The Justin Sports Medicine team has an extremely high level of care. They won't hire someone straight out of college, you have to have twenty years of experience to be hired on the team. This is massage therapist, chiropractor, orthopedic surgeon, etc. You have to be legit.

They set the professional standard and every other area is trying to catch up with that. If you go to the Justin Sports Medicine team for an injury or help with rehab or a question or even therapy - they are professionals. They are there because they want to be there. They are not fresh from school and couldn’t find a job anywhere else.

They have mobile trailers that travel around and they have a great database which already shows what that injury status is and the care. These professionals know how to cater to you and the event that you are in and how to take care of the athletes bodies for longevity. The average age of contestants is starting to reflex them.

“If you have the chance to go visit Justin Boots or even talk to someone on the sports medicine team you should because they are a great representative of rodeo and the western lifestyle.”

Have different historical moments that you want to learn about in regards to rodeo and the western lifestyle? Shoot us a message on social media or email us at Katie.Schrock@ThatWesternLife.com.

Shanna Hatfield

Shanna Hatfield is from the pacific northwest and loves the western lifestyle, good books and the Pendleton Round-Up. We are excited to have her on the show to chat about her cowboy romance books that all tie in with the Justin Cowboy Crisis Fund this holiday season.

Growing up on a farm in eastern Oregon, Shanna’s family raised beef and dairy cattle, as well as hay and wheat. Shanna’s oldest brother was a buckaroo in the Great Basin area and would come home with the best stories of the most remote place in the lower 48. This is what led her to her love of the cowboy lifestyle and the wild west.

A four-day rodeo over the 4th of July, it was the one holiday that her entire family looked forward to every year and that’s what started the background.

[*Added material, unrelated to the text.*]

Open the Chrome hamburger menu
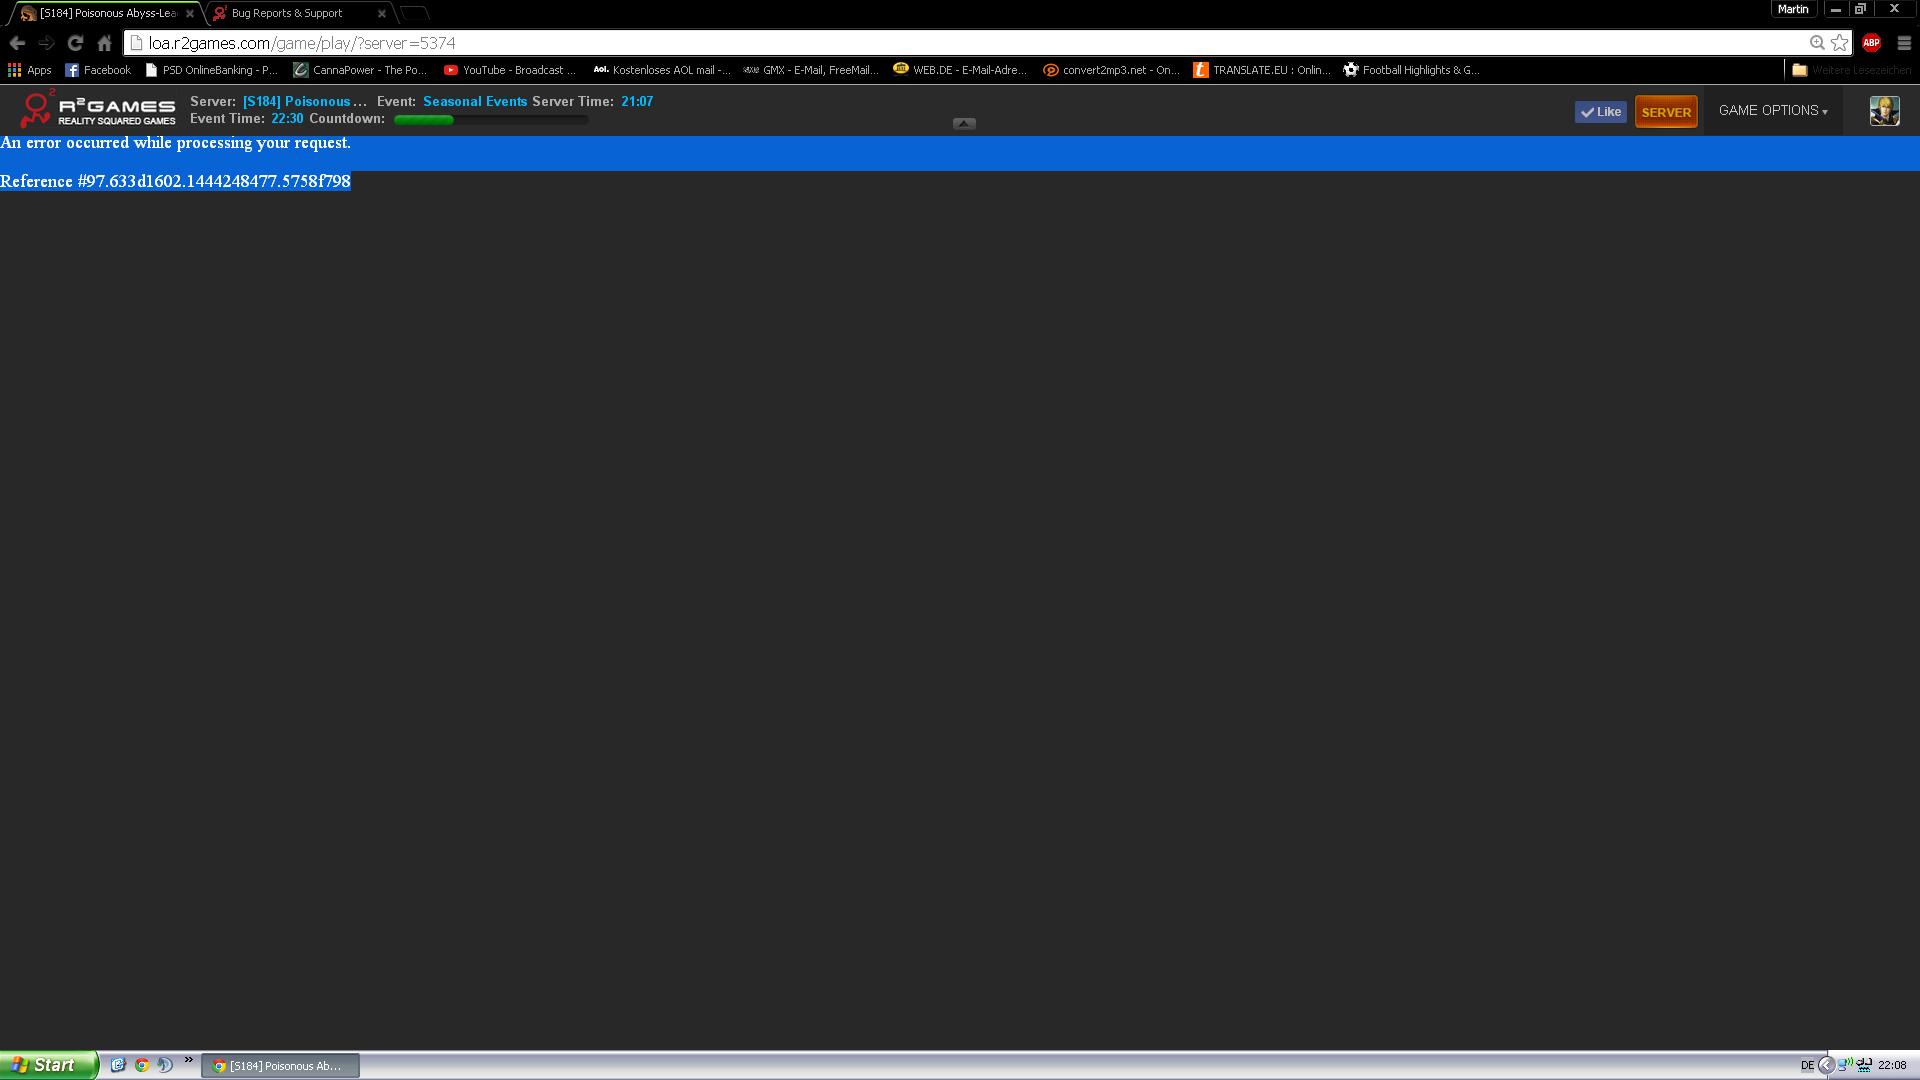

Even today, Shanna and her husband love to go to rodeos and to support rodeo athletes through the JCCF.

The buckaroo culture of the Great Basin is so unique and while we see it as a job description, we enjoyed seeing reactions of people from the UK asking questions about the lifestyle. The buckaroos are all great story tellers and it’s a treat when they put pen to paper to tell us about those stories.

“The first story I remember writing in school was about a raccoon because my brother had a pet raccoon at the time,” says Shanna with a laugh. From newspaper reporter to a marketer, Shanna was nudged by her husband to start writing romance novels to get back into the art of writing that she missed so much. It all started, in fact, when she read a book that she thought was terrible and said, “I could do better than this!” He challenged her to do so and she did!

After she wrote the book, she got 67 rejection letters back on publishing. Knowing she wanted to do something with it, Shanna reached out to a friend that had a neighbor who was an author that introduced her to self-publishing. “It has been an amazing journey and I love writing,” says Shanna who, in 2013, was able to quit her full time job to write full time.

Shanna takes us through self-publishing and her tips which include not being afraid to make mistakes and to not give up. Do your homework, figure out what works best for you in the genre that you want to write in, and figure out who your customer base is. “My biggest takeaway that has helped my career, is the individual connection with my readers,” says Shanna. Shanna loves to get feedback from them and even works with her Facebook Group directly to allow them to have a say in her writings.

“Without your readers you don’t have anything and they are truly why I write,” says Shanna. “I hope it brings something, whether it’s happiness or an hour of escape to the people that read my books.”

Every year from October 1st through Christmas Eve, a percentage of the proceeds from all of Shanna’s books gives back to the Justin Cowboy Crisis Fund. “Read a book, help a cowboy!”